The Silver Bullet Silver Shield ones, on the other hand, aren't so high and seem to go up. The War Bird by SBSS can be found at Gainesville Coin at a better mark-up.


----------



## BigCheeseStick (Aug 7, 2013)

Should S decide to HTF, is there some quick simple way to test for real or fake silver? Inor's idea of a "John Gault" coin is funny enough _I want some_, but if you try handing something like that over as payment one day... Thinking you'll get hit in the head for it.


----------



## BigCheeseStick (Aug 7, 2013)

OH SHIT it's REAL!!!   

https://factorystore.mulliganmint.c...lity/john-galt-gears-bu-1oz-silver-round.html


----------



## Denton (Sep 18, 2012)

BigCheeseStick said:


> Should S decide to HTF, is there some quick simple way to test for real or fake silver? Inor's idea of a "John Gault" coin is funny enough _I want one_, but if you try handing something like that over as payment one day... Thinking you'll get hit in the head for it.


For the sake of trading with people who do not know you, sticking with well known mints are the best way. An example of this is the U.S. Mint (the same one railed against by the maker of War Bird, true) or the bullion mints people know, such as Silvertowne or Scottsdale Silver. Stay away from the Chinese coins as they are the most faked pieces of silver out there.

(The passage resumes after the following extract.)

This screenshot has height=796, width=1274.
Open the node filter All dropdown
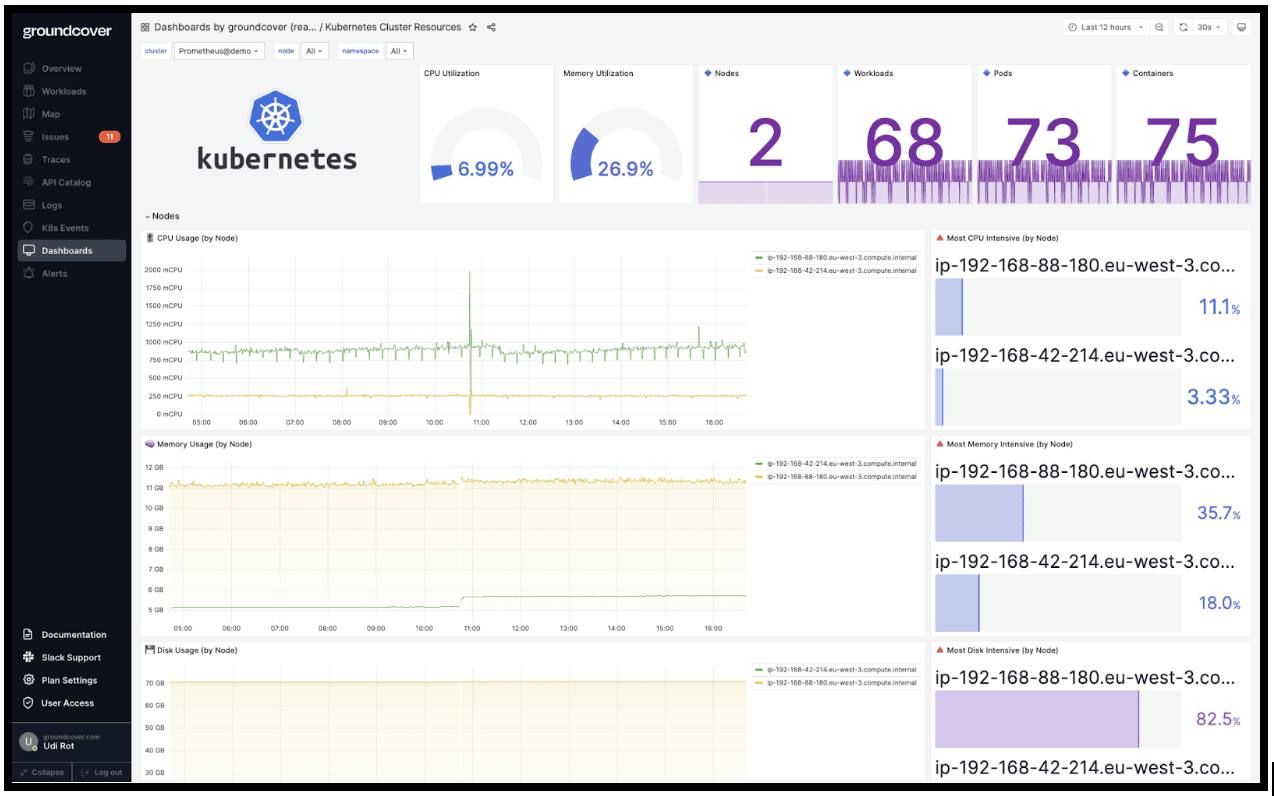[x=314, y=50]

I use one of those super magnets to test silver. Silver is not like steel in that the magnet will grip to it. Instead, it should slide down it with resistance. You can also hang the magnet on a string and swing the magnet over the silver. The silver will stop the magnet but not as is it is steel. Practice with known silver so you'll be able to recognize a fake.

There are destructive testing means, but I prefer not to use them for obvious reasons.

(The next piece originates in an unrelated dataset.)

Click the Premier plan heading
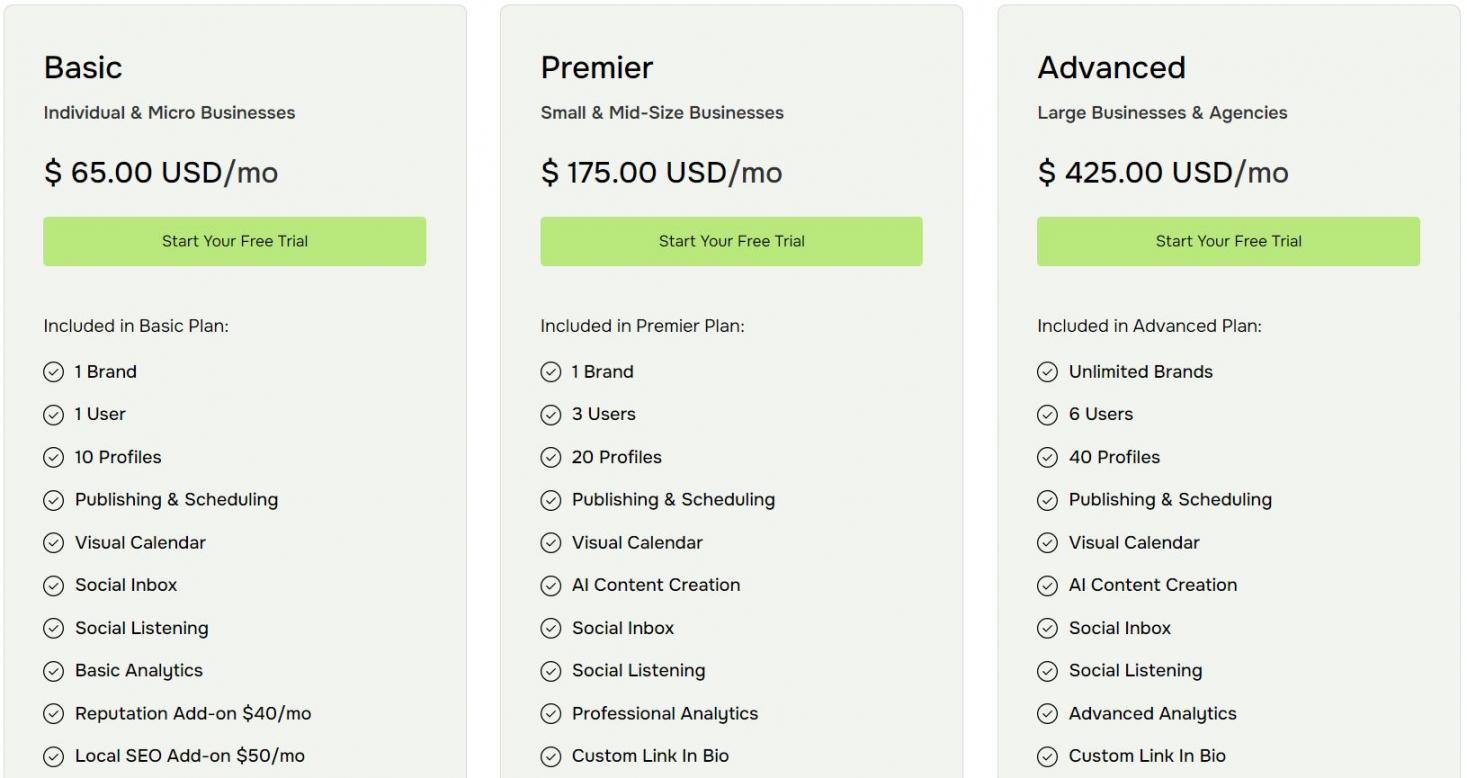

The best thing to do is network, if you can. I know many people in the tri-county area, and as I know how good their chickens, eggs, cows and crops are, they know how persnickity I am about silver. :mrgreen:

To be honest, I don't just buy silver for SHTF times. I am a silverbug. I appreciate coins, rounds, bars, rings, etc. 
I've even turned down buying a new motorcycle so I can buy more silver. The bike will eventually wear out, but the silver will be my wife's and then passed on to my son.


----------



## jimb1972 (Nov 12, 2012)

BigCheeseStick said:


> Should S decide to HTF, is there some quick simple way to test for real or fake silver? Inor's idea of a "John Gault" coin is funny enough _I want some_, but if you try handing something like that over as payment one day... Thinking you'll get hit in the head for it.

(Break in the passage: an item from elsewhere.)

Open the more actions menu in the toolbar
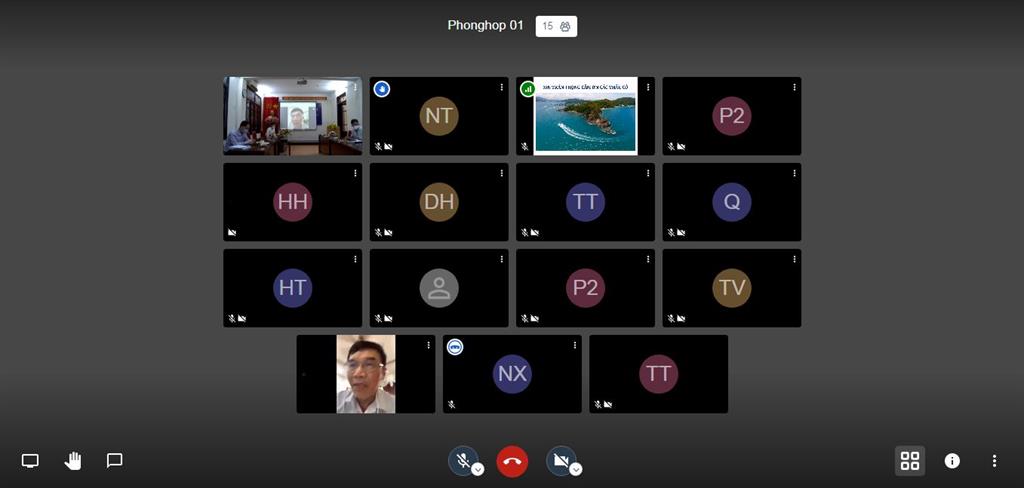Screen dimensions: 1024x488 994,461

There is a way to test it using acid, but probably not a practical on the spot kind of thing. Usually you can drop it on a glass surface and tell by the sound it makes in a pinch.


----------



## PaulS (Mar 11, 2013)

You can easily tell without destroying it by weighing the silver and the amount of water it displaces.


----------



## jimb1972 (Nov 12, 2012)

PaulS said:


> You can easily tell without destroying it by weighing the silver and the amount of water it displaces.


That may work for pure silver, but I am sure someone could find a way to beat it pretty easily with lead being 10.5g/cc and silver at 11.3 g/cc, Tungsten is 19.3g/cc and a small amount in a bar of lead with silver plate could probably be made without too much difficulty. People will counterfeit anything given a little time.


----------



## Denton (Sep 18, 2012)

A buddy brought a round to work to show me and ask me what I thought. Off hand, I wasn't sure. He said I should be sure - that it was a fake. It was given to him outside a coin and bullion shop in Panama City, Florida, where he wanted to sell 100 of them. That is when the fellow found out he had bought fakes, and he was warning people and giving them away. The keen people at the Coin and Bullion Reserve spot fakes, which is why I go there whenever I am at the beach.

By the way, we used an angle grinder and cut a wedge out of the fake so it wouldn't be mistaken for the real thing.


----------